Nomura’s survey of 518 Japanese investment professionals (Dec 16, 2025–Jan 29, 2026) shows momentum for Japanese digital asset investment. Nearly 80% of institutions plan to buy digital assets within three years, and sentiment is improving: positive views rose to 31% (from 25% in June 2024) while negative views fell to 18% (from 23%). For portfolio strategy, 65% now believe Japanese digital asset investment can diversify holdings. Among those considering it, 79% already have plans. Interest is broad across use cases: 66% for staking/mining, 65% for lending/collateralized loans, 63% for derivatives, and 65% for tokenized assets. Stablecoins remain a key focus: 63% see clear use cases (treasury management and cross-border payments). Traders may note that stablecoins issued by major financial institutions were viewed as most trusted across JPY, USD, and EUR. The shift is tied to proposed Japan regulatory amendments that would move digital assets from the Payment Services Act (PSA) to the Financial Instruments and Exchange Act (FIEA).

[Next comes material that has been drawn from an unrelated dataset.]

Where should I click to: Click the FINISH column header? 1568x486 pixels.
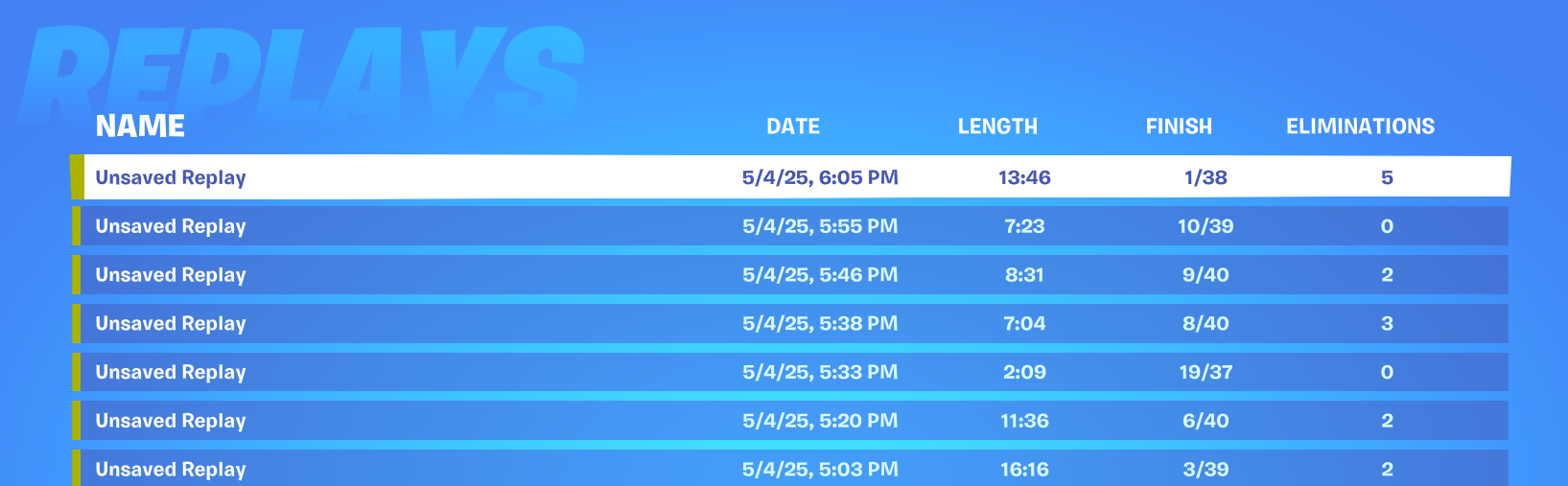1179,127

If approved, exchanges would face pre-sale disclosure requirements and stricter licensing, capital, and compliance rules—closer to securities-style supervision. Key risks still cited: lack of established valuation frameworks, counterparty risk, high volatility, and regulatory uncertainty. Overall, this is constructive for institutional flows, with near-term price sensitivity likely to remain high.
Bullish
This news is bullish for the crypto complex in Japan because institutional intent is rising sharply and regulation is moving toward FIEA-style, securities-like oversight. The survey data (nearly 80% planning to invest; positive sentiment up; diversification views up) suggests potential for steadier demand and more product rollouts. Stablecoin trust also signals that payment/treasury rails may deepen, supporting broader on/off-ramp activity. However, the article flags remaining risks—no mature valuation frameworks, counterparty risk, and continued volatility—so near-term market reactions could be headline-driven and choppy. Longer term, clearer disclosure and licensing rules are likely to reduce friction for large allocators, improving sustainability of flows.